Irgendwann werden wir wieder aus der Regie abgeholt, Benjamin Stöwe hat sein Outfit gewechselt, dann bringt man uns herunter ins Café. Dort sind wir, die wir als Jugendredaktion vor Ort sind, tatsächlich die jüngsten Gäste. Etwa vier bis sieben Jahrzehnte trennten uns von den anderen Besuchern des Cafés. Milena und ich unterteilen den Raum imaginär in drei Gruppen. Unsere Jugendredaktion, verwirrte Frühaufsteher in der Midlifecrisis und der Rentnerclub „Prostata Demenzia“. Auf den Tischen stehen leere Wasserkrüge und oben genannte Bagels als Studiodeko. Während über die Attacken in Würzburg gesprochen wird, kokettiert ein Mitglied des Rentnerclubs augenscheinlich mit einem der Kuchenstücke, die vereinzelt auf den Tischen stehen. Wer Stalingrad gesehen hat, den kann nun einmal so ein Axtmörder nicht mehr erschüttern.
Irgendwann stehen die beiden Moderatoren auf, die Studiosklaven gehen vereinzelt auf Leute zu. Man hat sich offensichtlich einen Kniff für diese Sendung ausgedacht, um den Schein der Interaktion mit dem Publikum zu wahren. So werden Leute in die Kulisse gesetzt oder gestellt und hin und her geschoben. Einige landen an dem Moderationstisch für die Nachrichten, andere, darunter wir, werden auf das Sofa gesetzt. Die Sendung verläuft gewöhnlich, Dunja Hayali spricht mit Studiogästen, parkinsongezeichnete Hände der Rentner bewegen sich auf Wassergläser zu.
Die Sendung neigt sich gen Ende, eine mir unbekannte, mehr oder minder interessante Gruppe trällert zum Abschluss ein fröhliches Singer-Songwriter-Liedchen. Die Sendung ist vorbei, alte Leute zittern aus dem Studiocafé, Benjamin Stöwe erscheint wieder, macht ein Foto von uns auf dem Sofa. Dunja Hayali kommt, hält spaßeshalber die CD der Gruppe vor die Kameralinse. Benjamin Stöwe bittet sie, sich dazuzusetzen. Es entsteht ein Gruppenfoto, danach steht Dunja Hayali wieder auf und geht. Auch wir bewegen uns aus dem Studio, gehen zusammen mit Benjamin Stöwe zuerst in die Kantine, dann in sein Büro, es wird getwittert und sich gegenseitig geretweetet.

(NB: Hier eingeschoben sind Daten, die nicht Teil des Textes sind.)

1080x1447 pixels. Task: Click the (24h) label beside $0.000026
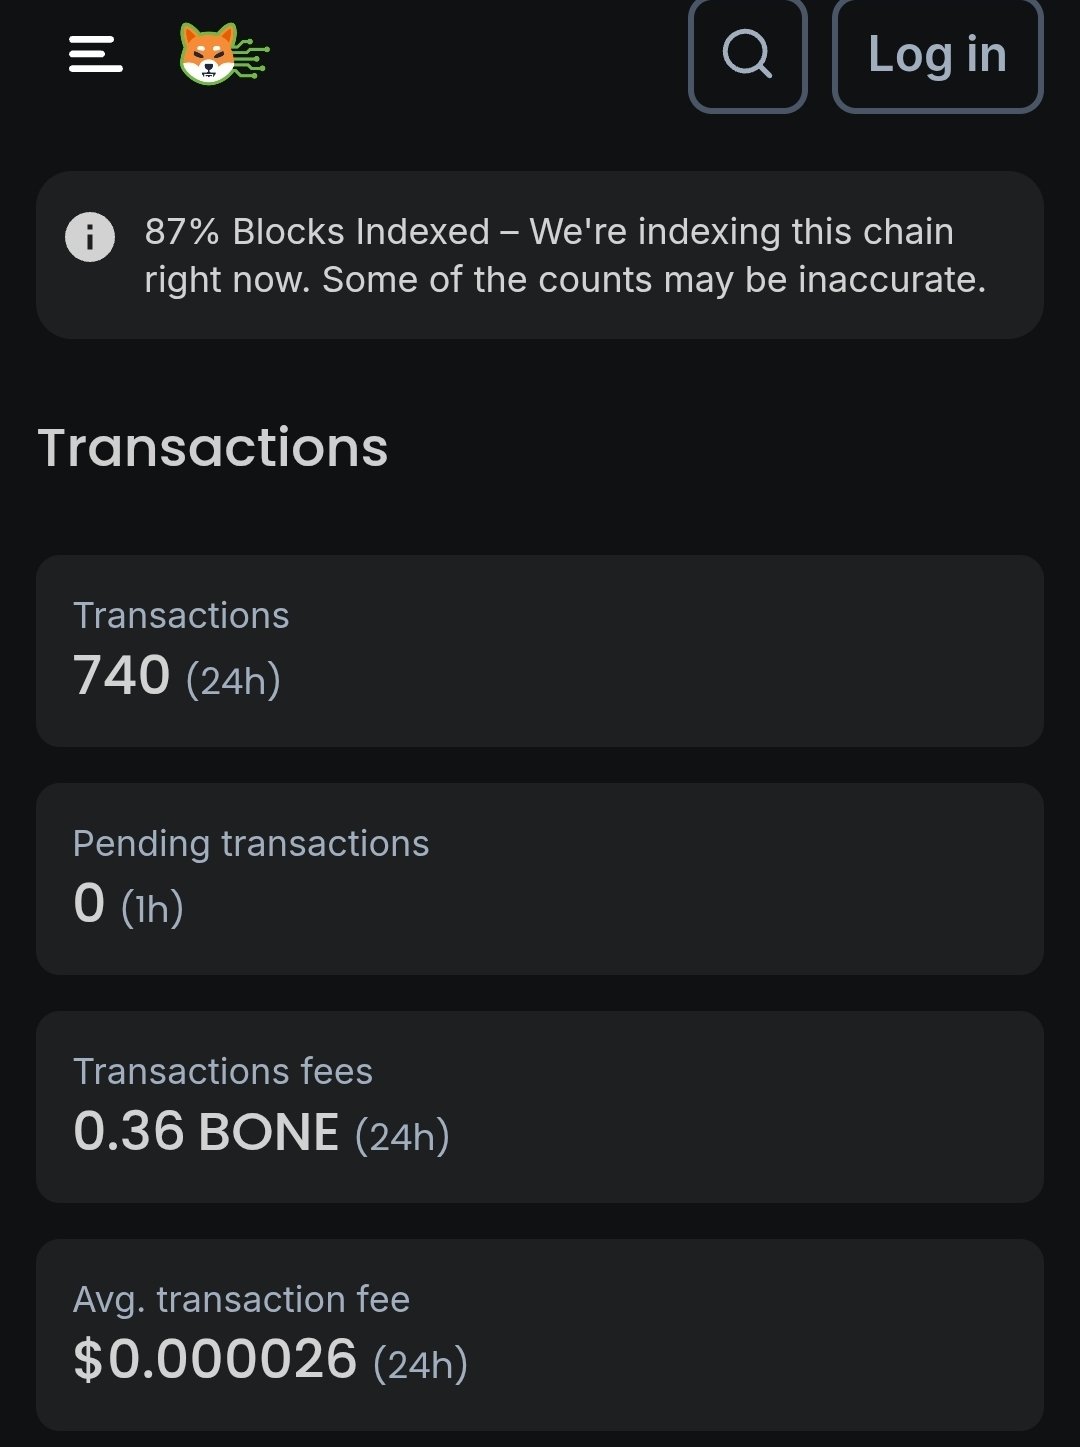(420, 1365)
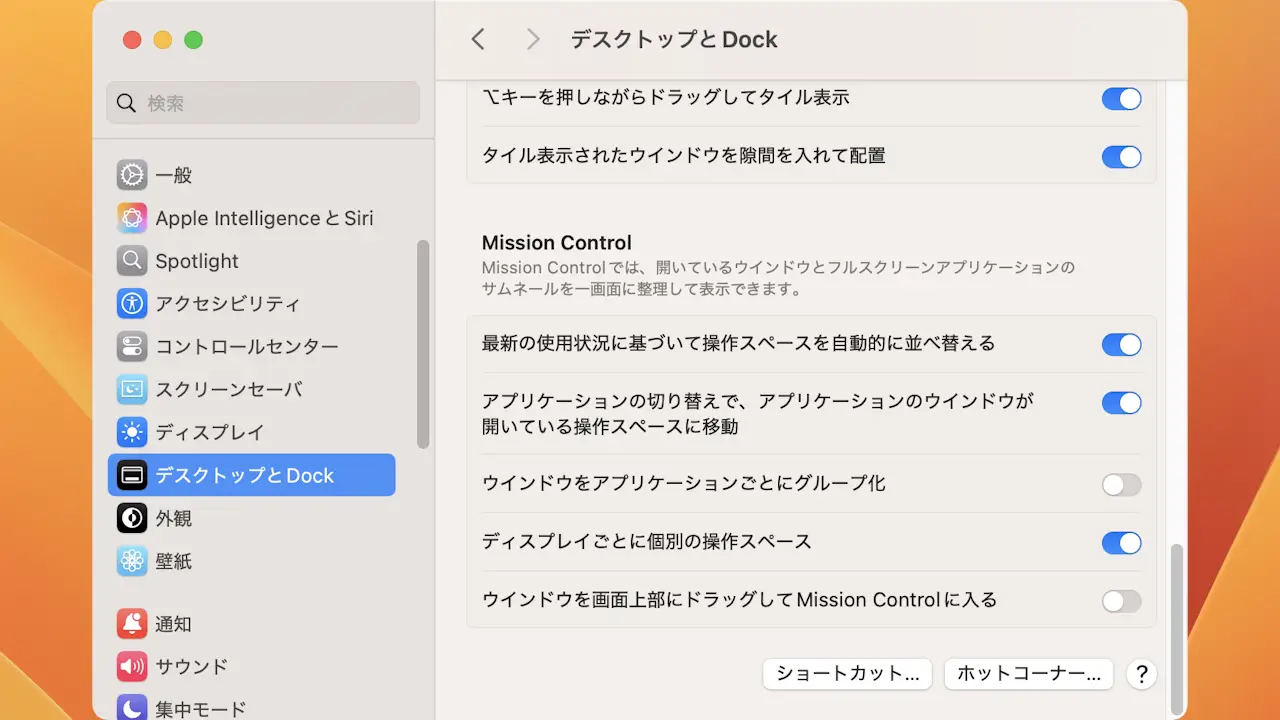
Task: Click the 壁紙 flower icon
Action: click(x=132, y=561)
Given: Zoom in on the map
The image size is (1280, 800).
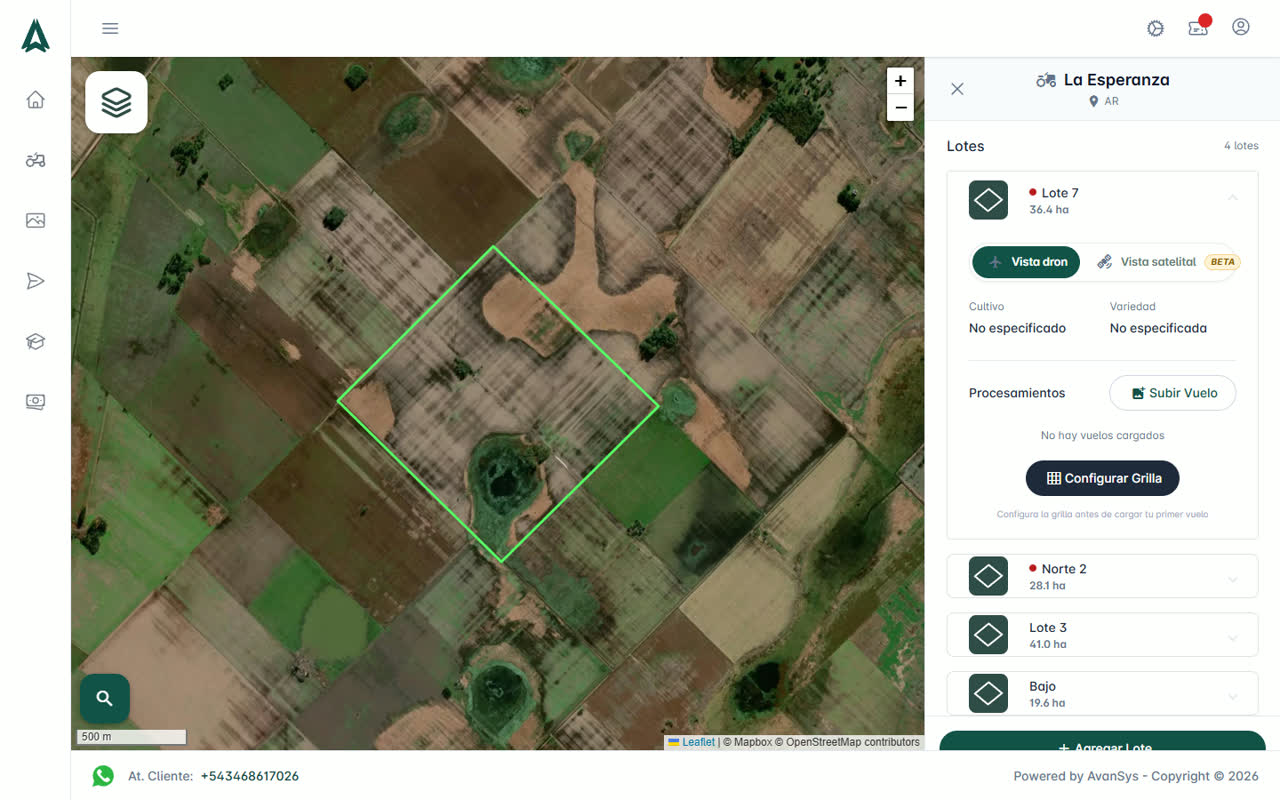Looking at the screenshot, I should (900, 81).
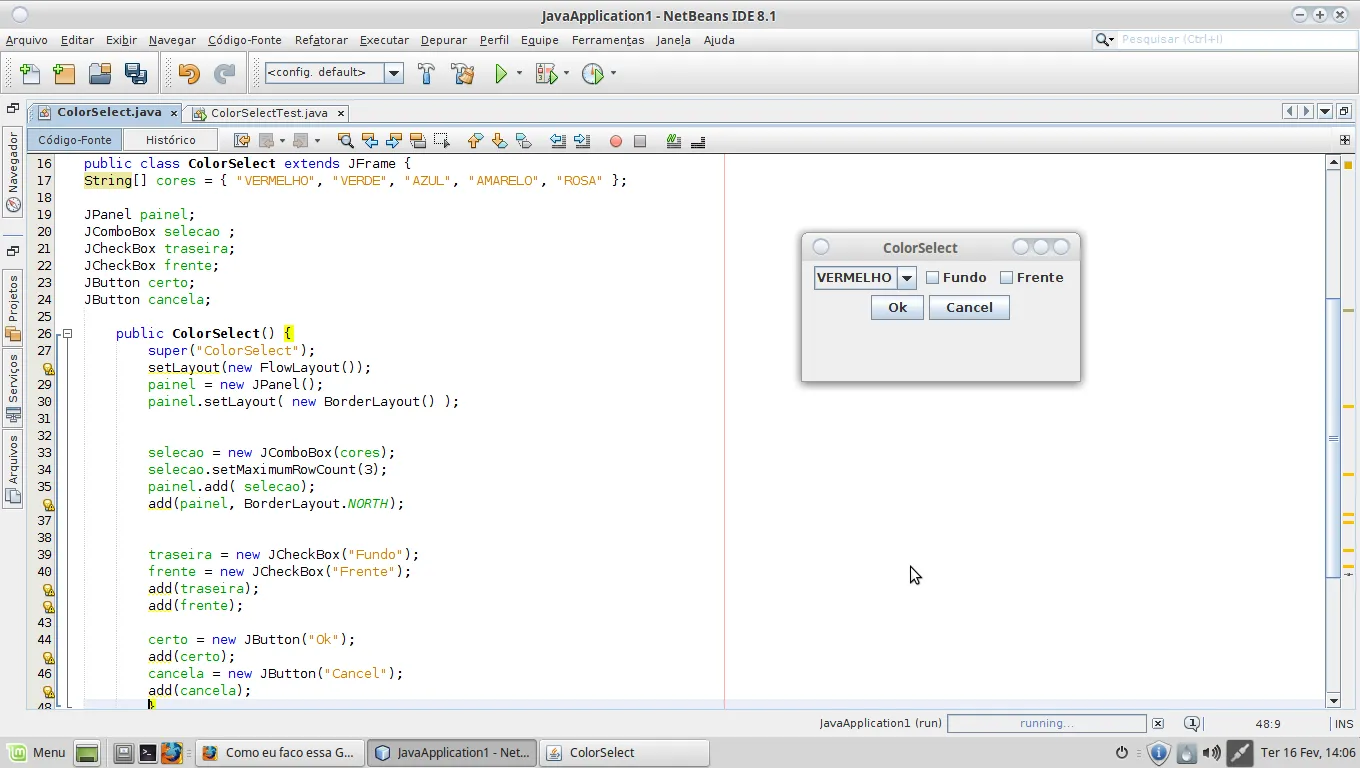Viewport: 1360px width, 768px height.
Task: Click the Profile Project clock icon
Action: [x=593, y=74]
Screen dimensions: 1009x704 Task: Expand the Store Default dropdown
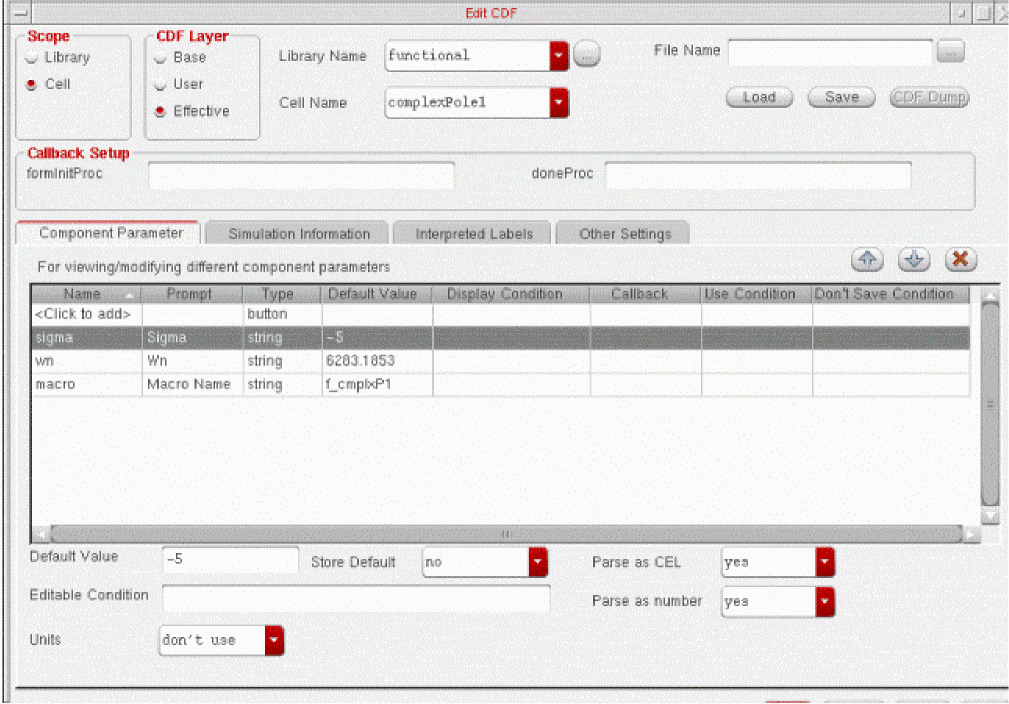[539, 563]
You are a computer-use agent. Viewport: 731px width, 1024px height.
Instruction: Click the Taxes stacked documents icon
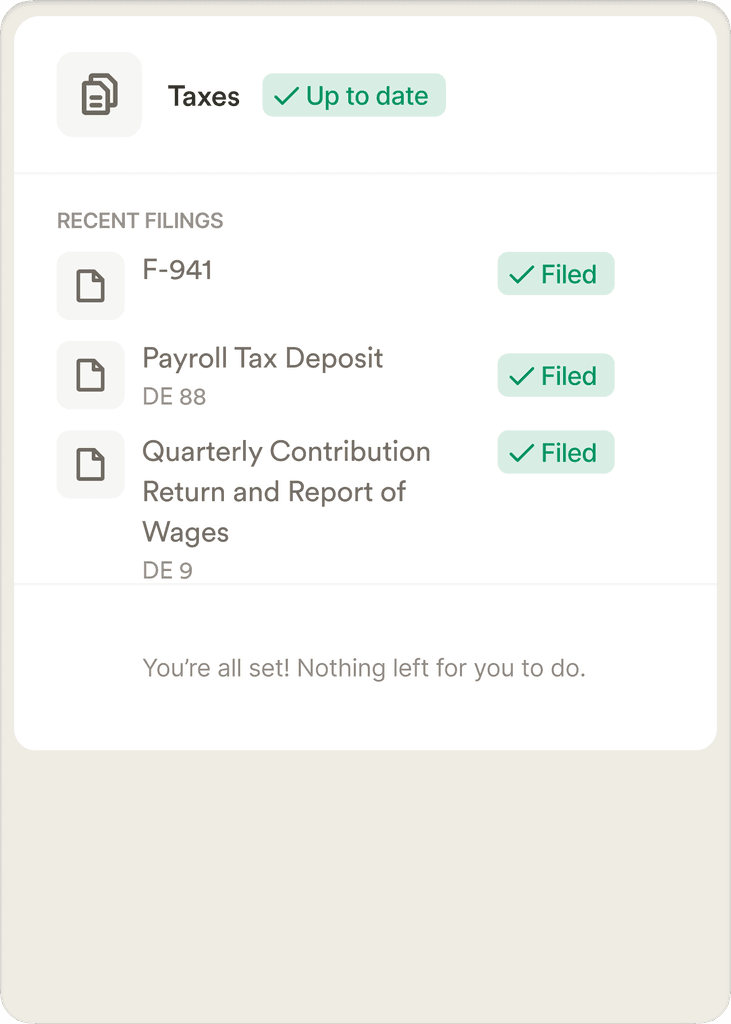click(x=99, y=95)
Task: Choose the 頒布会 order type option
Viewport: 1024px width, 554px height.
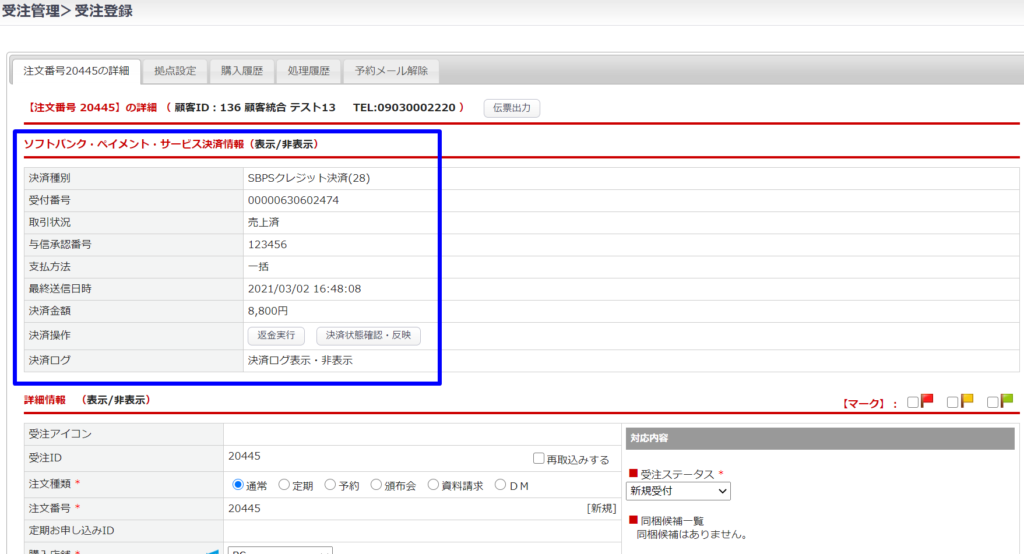Action: coord(376,485)
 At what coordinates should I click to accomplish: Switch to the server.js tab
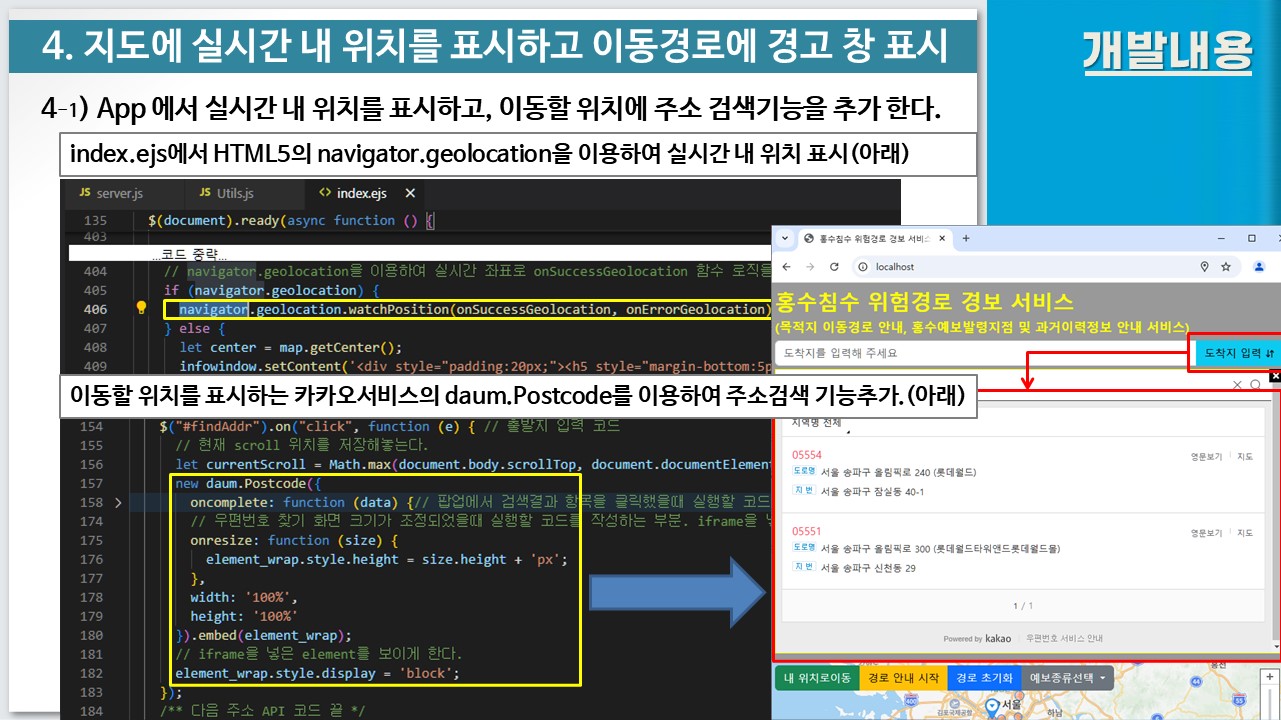116,193
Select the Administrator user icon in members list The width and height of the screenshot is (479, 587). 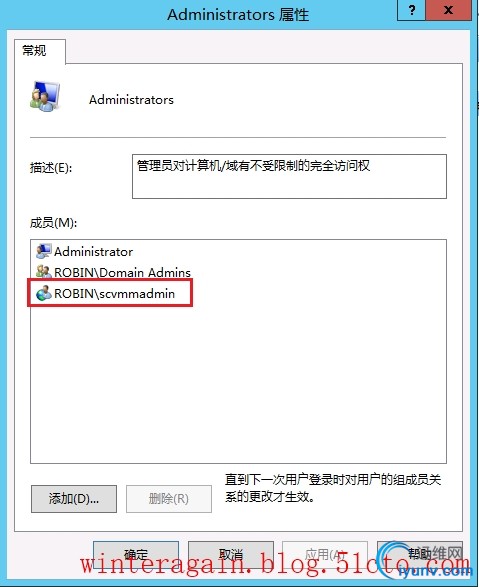[x=43, y=251]
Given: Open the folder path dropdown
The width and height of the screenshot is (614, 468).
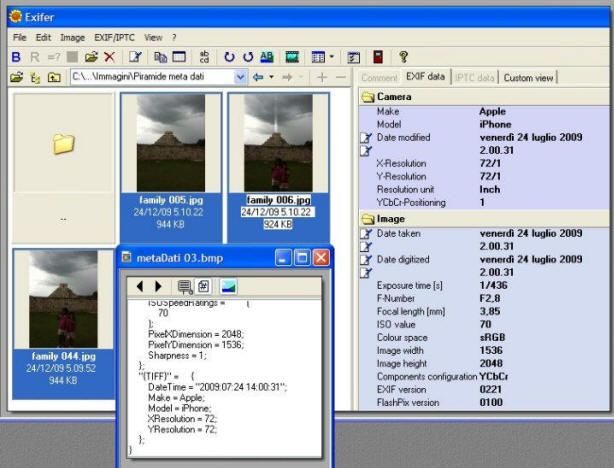Looking at the screenshot, I should [239, 77].
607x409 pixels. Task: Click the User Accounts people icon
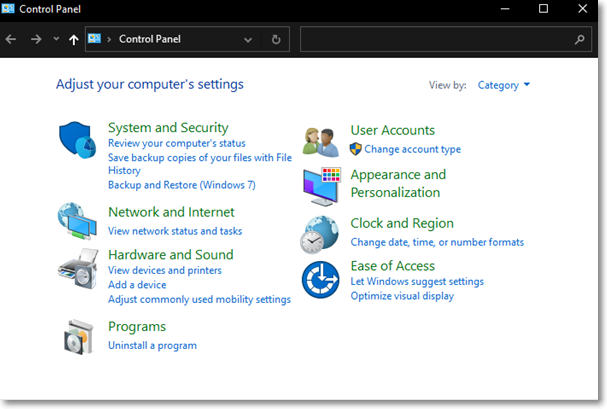coord(321,141)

Nach einer Art Abschlussbesprechung verlassen wir das Hauptstadtstudio, Benjamin Stöwe freut sich, dass sich seine Vorhersage bewahrheitet hat und die kommenden Tage für die, die sich wie ein Kaktus fühlen, nichts sein werden. Man verabschiedet und trennt sich. Wir, die Mitglieder, gehen endlich frühstücken.
Wir haben einen Preis gewonnen, der uns Einblick in eine professionelle Fernsehsendung bieten sollte. Und eines hat uns dieser Tag beigebracht: Perfekt ist nichts und niemand. Und wer sich wie ein Kaktus fühlt, sollte in den nächsten Tagen lieber zu Hause bleiben.